U.K. Chancellor Philip Hammond's mini-budget statement on Wednesday had some good news for property. Well, only for one property in particular -- a posh face-lift is coming for the stately home that may have been the inspiration for Pemberley in Jane Austen's Pride and Prejudice.
For the rest, it was bad news: The government announced a ban on lettings fees charged to tenants, describing the size of them as "wrong," and failed to deliver a hoped-for tax cut to boost real-estate transactions. Talk about a rotten cherry on the Brexit cake.
This is probably bad news for real-estate agents, most particularly for publicly traded behemoth Foxtons Ltd.
The average fee paid by renters to landlords or agencies was 223 pounds ($277) in 2014-2015, according to a government survey. Across 4.3 million households that are renters, it's a figure that soon adds up. The lettings business was supposed to be a relatively safe haven for U.K. real-estate agents, with Brexit set to dampen enthusiasm for actual buying and selling, but it looks like there's worse to come in terms of pressure on fees.

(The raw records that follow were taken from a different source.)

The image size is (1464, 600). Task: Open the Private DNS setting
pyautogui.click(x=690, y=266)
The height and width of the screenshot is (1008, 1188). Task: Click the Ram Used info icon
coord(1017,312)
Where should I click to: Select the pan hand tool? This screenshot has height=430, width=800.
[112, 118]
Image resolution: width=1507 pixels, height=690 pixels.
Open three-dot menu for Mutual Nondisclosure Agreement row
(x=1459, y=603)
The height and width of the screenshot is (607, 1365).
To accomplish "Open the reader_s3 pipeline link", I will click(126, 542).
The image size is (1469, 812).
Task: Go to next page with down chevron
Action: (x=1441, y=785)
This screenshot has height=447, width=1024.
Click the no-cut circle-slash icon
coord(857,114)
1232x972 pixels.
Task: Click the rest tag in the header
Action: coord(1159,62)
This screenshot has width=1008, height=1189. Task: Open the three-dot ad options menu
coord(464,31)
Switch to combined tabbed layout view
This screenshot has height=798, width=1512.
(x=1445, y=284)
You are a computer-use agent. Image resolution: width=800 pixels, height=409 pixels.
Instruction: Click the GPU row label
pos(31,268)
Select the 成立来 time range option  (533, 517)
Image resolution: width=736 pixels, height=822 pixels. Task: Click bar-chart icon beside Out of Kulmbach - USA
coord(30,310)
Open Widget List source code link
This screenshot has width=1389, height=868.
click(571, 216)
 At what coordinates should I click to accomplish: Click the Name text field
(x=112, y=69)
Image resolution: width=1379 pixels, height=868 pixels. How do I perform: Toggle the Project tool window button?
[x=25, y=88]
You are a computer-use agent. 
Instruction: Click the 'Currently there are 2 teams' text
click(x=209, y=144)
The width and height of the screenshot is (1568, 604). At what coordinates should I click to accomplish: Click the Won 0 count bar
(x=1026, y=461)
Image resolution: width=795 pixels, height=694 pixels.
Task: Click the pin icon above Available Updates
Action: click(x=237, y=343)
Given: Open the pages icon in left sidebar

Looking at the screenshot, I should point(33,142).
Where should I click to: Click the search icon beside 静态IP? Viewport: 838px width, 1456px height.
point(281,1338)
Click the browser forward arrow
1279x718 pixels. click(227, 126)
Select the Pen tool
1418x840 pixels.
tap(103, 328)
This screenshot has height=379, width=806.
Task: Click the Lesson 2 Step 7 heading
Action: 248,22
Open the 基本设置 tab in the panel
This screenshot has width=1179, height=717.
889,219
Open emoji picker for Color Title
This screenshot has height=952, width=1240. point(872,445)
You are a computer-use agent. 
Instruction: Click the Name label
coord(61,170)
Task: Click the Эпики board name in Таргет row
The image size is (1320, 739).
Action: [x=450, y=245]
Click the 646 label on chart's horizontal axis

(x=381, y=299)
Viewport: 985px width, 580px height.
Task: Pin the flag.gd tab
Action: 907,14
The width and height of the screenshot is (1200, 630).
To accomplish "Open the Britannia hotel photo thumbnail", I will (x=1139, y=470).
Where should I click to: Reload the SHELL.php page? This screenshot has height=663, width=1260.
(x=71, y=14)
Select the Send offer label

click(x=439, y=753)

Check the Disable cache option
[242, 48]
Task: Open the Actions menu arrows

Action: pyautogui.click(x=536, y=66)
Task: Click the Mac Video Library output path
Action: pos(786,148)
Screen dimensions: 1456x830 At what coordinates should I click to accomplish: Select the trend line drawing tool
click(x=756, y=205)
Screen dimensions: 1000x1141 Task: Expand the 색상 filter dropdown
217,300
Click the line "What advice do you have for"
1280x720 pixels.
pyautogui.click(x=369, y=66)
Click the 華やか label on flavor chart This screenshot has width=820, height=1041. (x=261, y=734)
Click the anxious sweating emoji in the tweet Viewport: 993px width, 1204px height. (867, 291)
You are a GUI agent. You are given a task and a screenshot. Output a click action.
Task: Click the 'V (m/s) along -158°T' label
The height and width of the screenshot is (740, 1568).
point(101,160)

The pain won't be felt equally, though. While online-focused, low-cost players like PurpleBricks aren't immune to fee pressures, it makes sense that they've taken less of a stock-market hit than Foxtons. If the market is set to become more competitive and focused on costs, more landlords will likely look for cheap alternatives rather than stump up more themselves or jack up rents. Real-estate brokers with window-shop listings, including Savills Plc and Countrywide Plc, have generous operating margins, at around 10-30 percent in some cases. That will likely have to absorb the pain.
Hammond's announcement that he'll invest 400 million pounds into venture capital could easily find its way to encouraging new ideas to cut costs in property transactions, that might further nibble away at big brands.
Foxtons, the swaggering symbol of London's overstretched property boom, is hardly powerless to respond. It knows that clicks and mortar is a model that makes increasing sense. It recently launched the "MyFoxtons" website and app, which offers a range of after-care services for landlords and renters, in an effort to boost its appeal relative to its competitors.
And like established incumbents in the banking sector, it knows that having a network of snazzy stores functions as a powerful marketing tool. Start-ups may be asset-light but they have to pay a lot to get attention from the public in a crowded market.
But this could be too much of a good thing. Foxtons said in July it was reviewing the pace of expansion of its outlets, reflecting the uncertainty following the Brexit vote. Today's news puts that even more in front of mind. It's one thing to have a strong physical presence but quite another to be adding to it in a tough market.
If there's one lesson from Hammond's Autumn Statement, it's that freebies from the government to support property prices are in short supply. Brexit and a slowing economy remain real threats to demand. New ideas from technology, rather than old ways to pass on costs, will be key.